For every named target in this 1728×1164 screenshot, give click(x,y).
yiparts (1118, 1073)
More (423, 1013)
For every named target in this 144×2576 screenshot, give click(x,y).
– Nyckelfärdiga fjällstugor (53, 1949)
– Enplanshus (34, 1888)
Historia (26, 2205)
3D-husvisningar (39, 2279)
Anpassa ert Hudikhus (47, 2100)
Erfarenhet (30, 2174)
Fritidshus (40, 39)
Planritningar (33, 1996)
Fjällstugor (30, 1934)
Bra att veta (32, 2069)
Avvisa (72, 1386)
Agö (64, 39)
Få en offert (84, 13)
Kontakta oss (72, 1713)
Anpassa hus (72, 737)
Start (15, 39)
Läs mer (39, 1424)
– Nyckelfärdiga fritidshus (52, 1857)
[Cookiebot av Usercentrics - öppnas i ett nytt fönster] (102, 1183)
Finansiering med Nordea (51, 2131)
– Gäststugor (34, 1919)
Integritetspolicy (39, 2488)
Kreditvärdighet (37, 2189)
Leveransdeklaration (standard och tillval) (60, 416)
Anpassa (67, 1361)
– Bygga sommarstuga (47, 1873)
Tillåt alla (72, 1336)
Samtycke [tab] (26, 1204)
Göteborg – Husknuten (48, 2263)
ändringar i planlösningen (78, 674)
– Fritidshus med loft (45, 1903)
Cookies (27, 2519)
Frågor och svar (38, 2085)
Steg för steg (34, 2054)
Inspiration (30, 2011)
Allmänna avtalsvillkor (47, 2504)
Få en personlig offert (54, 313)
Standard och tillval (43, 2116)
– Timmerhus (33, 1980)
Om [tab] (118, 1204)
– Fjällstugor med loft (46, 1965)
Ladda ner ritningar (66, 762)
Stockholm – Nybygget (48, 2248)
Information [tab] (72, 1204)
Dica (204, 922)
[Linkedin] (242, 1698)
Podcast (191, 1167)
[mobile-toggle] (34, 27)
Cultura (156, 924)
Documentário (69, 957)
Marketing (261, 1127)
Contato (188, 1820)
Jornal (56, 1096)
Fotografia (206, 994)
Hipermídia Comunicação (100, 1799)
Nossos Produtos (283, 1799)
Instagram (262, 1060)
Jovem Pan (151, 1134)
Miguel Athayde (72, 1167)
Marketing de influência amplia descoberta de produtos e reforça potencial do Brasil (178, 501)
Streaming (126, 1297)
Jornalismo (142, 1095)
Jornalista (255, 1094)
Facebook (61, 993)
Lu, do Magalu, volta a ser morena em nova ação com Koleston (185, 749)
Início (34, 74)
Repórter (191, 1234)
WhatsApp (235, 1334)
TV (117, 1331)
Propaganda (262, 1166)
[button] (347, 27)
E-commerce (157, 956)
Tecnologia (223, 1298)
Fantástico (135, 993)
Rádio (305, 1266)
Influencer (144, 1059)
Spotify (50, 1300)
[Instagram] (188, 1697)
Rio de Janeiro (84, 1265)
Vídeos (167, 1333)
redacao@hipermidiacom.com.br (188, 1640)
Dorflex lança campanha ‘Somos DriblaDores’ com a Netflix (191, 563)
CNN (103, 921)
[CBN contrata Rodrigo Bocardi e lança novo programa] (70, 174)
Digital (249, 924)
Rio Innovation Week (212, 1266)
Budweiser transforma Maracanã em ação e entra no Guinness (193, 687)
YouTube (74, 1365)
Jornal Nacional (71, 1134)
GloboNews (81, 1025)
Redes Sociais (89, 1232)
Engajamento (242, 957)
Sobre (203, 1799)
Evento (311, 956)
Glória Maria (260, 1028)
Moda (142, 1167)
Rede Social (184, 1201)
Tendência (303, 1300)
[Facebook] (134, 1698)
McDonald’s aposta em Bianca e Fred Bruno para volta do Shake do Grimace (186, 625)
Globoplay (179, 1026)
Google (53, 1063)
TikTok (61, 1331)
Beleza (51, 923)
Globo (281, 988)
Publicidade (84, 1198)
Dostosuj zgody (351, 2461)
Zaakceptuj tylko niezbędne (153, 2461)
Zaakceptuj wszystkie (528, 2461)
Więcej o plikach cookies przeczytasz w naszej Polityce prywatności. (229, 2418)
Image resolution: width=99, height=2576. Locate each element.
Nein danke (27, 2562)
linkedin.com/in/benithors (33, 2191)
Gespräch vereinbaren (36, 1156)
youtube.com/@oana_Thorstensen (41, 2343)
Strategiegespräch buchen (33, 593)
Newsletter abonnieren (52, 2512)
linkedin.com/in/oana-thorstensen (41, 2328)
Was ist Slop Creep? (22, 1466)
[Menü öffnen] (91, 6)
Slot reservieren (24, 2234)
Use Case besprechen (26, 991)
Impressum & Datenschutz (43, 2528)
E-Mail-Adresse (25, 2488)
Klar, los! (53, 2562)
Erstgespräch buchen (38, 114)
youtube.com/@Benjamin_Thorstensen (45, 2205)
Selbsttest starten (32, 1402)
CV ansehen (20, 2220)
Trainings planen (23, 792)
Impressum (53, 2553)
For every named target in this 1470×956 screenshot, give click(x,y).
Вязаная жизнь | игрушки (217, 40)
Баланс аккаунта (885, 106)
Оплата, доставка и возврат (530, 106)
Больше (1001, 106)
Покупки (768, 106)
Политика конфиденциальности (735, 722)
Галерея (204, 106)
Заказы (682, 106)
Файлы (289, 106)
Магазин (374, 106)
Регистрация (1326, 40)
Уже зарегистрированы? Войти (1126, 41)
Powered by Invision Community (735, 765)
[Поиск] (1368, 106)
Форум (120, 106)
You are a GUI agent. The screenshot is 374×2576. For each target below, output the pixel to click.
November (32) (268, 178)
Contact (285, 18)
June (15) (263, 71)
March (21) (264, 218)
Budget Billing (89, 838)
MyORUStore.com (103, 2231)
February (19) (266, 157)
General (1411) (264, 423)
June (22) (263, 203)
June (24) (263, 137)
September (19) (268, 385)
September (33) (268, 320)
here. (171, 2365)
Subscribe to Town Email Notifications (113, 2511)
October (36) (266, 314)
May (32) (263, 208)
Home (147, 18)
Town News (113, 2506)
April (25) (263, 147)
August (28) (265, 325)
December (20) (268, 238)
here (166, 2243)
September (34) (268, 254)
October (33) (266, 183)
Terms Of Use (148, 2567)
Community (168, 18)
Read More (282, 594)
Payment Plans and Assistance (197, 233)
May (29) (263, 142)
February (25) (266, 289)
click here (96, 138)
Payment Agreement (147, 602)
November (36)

• DESCRIPTION OF THE TASK: Pull each line containing "Town" from the records.

• YOUR RESPONSE:
Subscribe to Town Email Notifications (113, 2511)
Town News (113, 2506)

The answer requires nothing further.